Can you spot the abuser?

The truth is, you can’t

Research into CSE shows that there is not one type of abuser.

Perpetrators of Child Sexual Exploitation (CSE) can be male or female, come from any ethnic background and be any age . They may have a low social and/or economic status or they could be a wealthy individual in a considerable position of authority. 

By raising awareness of CSE we hope that more people will think, spot and speak out against abuse. 

 

35% of all sexual crimes recorded in England and Wales in 2012/13 were sexual crimes against children under 16. 1

An Office of the Children’s Commissioner’s Inquiry was repeatedly informed of occasions when the primary groomer, or connection to a wider network of perpetrators, belonged, or was connected to, a victim’s family. 3

Recent research conducted by the NSPCC indicates that around 5% of UK children suffer contact sexual abuse at some point during childhood.

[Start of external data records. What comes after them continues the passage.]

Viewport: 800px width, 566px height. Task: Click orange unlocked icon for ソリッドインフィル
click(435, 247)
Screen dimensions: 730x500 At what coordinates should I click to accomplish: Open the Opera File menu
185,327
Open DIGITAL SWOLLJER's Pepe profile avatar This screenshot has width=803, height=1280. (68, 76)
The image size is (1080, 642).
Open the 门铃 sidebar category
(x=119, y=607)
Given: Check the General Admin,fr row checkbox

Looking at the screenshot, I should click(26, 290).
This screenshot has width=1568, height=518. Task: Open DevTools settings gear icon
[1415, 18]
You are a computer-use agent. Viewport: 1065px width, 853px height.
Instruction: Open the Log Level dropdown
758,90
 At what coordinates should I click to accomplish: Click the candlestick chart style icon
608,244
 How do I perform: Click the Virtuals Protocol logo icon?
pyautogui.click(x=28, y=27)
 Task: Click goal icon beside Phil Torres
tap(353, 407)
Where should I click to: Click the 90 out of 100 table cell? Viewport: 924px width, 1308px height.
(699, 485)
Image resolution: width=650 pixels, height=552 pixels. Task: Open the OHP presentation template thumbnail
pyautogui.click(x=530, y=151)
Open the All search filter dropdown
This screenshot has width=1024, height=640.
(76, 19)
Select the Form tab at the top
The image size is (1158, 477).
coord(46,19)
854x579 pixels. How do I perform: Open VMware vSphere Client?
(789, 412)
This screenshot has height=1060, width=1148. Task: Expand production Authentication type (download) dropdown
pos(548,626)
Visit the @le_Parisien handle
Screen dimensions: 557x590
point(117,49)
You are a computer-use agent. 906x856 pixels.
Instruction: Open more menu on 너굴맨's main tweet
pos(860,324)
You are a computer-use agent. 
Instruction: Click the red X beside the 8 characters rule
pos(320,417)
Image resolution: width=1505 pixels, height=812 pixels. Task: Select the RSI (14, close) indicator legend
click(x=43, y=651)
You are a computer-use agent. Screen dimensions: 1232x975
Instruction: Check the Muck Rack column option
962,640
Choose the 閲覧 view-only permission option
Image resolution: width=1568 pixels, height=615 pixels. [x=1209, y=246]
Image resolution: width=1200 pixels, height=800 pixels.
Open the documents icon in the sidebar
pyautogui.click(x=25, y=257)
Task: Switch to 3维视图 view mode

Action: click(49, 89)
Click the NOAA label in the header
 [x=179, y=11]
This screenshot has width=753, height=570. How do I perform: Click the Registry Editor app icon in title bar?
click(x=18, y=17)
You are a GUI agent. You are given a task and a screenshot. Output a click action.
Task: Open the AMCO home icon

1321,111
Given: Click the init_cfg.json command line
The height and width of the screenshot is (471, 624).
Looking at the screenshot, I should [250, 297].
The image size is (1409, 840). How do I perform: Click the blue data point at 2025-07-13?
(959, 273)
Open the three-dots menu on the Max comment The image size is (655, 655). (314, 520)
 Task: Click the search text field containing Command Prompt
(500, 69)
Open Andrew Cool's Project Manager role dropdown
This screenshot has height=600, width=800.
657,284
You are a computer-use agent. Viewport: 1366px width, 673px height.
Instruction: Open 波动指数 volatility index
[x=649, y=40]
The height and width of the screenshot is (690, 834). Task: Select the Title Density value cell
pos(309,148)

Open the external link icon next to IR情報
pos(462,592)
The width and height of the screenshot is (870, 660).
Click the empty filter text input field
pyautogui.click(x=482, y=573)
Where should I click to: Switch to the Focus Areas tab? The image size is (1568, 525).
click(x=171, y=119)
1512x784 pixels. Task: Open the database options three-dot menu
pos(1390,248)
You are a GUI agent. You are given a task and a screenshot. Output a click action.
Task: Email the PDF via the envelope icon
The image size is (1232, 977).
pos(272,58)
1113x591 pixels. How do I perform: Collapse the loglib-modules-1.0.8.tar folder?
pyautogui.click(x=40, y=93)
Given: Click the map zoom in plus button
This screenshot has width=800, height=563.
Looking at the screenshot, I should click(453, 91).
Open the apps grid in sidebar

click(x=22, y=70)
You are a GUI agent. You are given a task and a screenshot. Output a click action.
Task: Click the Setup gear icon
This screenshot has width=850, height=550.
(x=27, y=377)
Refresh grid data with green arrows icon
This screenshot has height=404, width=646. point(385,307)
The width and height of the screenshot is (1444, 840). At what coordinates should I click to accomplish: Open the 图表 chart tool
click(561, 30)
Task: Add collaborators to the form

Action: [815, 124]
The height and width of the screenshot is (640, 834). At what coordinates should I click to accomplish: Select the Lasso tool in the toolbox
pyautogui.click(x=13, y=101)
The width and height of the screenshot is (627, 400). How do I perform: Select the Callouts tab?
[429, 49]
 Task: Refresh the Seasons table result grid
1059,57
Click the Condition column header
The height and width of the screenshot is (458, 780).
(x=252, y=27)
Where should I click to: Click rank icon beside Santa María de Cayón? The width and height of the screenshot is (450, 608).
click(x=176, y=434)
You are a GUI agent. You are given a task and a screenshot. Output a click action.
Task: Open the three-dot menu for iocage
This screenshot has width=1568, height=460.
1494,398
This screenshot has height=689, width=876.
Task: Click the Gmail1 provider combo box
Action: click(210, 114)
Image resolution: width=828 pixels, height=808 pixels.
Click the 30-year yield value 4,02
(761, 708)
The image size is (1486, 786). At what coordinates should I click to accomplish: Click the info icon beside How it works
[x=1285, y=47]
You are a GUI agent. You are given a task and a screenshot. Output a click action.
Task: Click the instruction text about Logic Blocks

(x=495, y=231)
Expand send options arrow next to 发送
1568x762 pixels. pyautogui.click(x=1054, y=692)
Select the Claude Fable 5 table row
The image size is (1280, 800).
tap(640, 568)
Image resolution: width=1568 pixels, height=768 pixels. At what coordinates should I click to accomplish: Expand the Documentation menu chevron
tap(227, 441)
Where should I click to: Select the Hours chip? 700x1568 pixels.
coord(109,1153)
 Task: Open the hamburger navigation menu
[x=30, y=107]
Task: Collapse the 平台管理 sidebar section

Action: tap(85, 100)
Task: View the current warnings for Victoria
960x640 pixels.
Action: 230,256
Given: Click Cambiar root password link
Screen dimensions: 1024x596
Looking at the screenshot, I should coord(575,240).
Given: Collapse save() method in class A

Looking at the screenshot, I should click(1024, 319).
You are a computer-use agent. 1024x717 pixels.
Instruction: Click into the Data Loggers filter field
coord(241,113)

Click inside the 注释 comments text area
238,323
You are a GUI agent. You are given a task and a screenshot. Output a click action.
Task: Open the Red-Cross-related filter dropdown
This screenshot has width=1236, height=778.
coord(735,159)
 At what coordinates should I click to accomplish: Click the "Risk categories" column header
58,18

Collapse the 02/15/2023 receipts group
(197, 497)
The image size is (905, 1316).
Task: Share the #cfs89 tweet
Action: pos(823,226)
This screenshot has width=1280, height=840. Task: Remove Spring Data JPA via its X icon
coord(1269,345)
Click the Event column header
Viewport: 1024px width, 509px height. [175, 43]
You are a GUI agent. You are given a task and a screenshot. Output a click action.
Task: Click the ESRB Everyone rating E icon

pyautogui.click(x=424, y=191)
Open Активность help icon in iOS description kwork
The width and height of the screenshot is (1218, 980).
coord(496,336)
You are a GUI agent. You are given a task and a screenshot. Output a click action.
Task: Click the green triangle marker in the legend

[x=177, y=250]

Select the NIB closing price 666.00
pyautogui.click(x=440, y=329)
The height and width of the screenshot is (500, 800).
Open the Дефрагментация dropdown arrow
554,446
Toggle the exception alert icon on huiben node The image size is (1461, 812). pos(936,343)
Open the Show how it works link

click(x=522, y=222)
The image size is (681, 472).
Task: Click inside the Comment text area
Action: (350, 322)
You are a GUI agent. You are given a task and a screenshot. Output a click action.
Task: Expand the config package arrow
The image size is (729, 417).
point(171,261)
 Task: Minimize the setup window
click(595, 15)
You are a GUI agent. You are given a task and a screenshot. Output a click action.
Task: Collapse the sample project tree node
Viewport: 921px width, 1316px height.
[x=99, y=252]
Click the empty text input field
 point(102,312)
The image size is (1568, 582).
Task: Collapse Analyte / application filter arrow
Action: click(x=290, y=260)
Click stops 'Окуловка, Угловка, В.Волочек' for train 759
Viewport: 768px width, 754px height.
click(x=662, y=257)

It is likely that around 190,000 of these will fall victim to contact sexual abuse by a stranger or an adult relative (other than a parent or guardian) before turning 18. This represents an average of more than 10,000 new victims in the UK every year. 4 

An Office of the Children’s Commissioner’s Inquiry heard of individuals who would find and groom children and young people using social networking sites, meet them in person, and then circulate them among their friends who would exploit them. 3

CSE involves the abusive exercise of power by perpetrators over those who are vulnerable. 3

The abuse of the
power and authority that comes with status, be that celebrity or otherwise, certainly remains a potential threat to children. 4

Exploitation can also involve opportunistic or organised networks of perpetrators who may profit financially from trafficking children / young people between different locations to engage in sexual activity often with multiple men.

An Office of the Children’s Commissioner’s Inquiry was told of bus and coach stations being used by perpetrators to spot and recruit children and young people for sexual exploitation. This was particularly the case where they were running away from home or living on the street. 3

More than one in three children (34%) who experienced contact sexual abuse by an adult did not tell anyone else about it. 2 

Compared with ‘single-perpetrator’ sexual violence, group-based sexual offending is committed more frequently by offenders in their teens and early twenties, as opposed to those who offend alone. 3

Technology is widely used by perpetrators as a method of grooming and coercing victims, often through social networking sites and mobile devices. 6

1. Office for National Statistics 2013 In: Crime in England and Wales 2012/13: findings from the British Crime Survey and police recorded crime.
2. Allnock, D. and Miller, P. (2013) No one noticed, no one heard: a study of disclosures of childhood abuse. [London]: NSPCC.
3. Office of the Children’s Commissioner’s Inquiry into Child Sexual Exploitation in Gangs and Groups. Final Report. November 2013.
4. Threat assessment of child sexual exploitation and abuse.Child Exploitation and Online Protection (CEOP) Centre, 2013.
5. Barnados 2011.
6. Child Exploitation and Online Protection Centre 2011.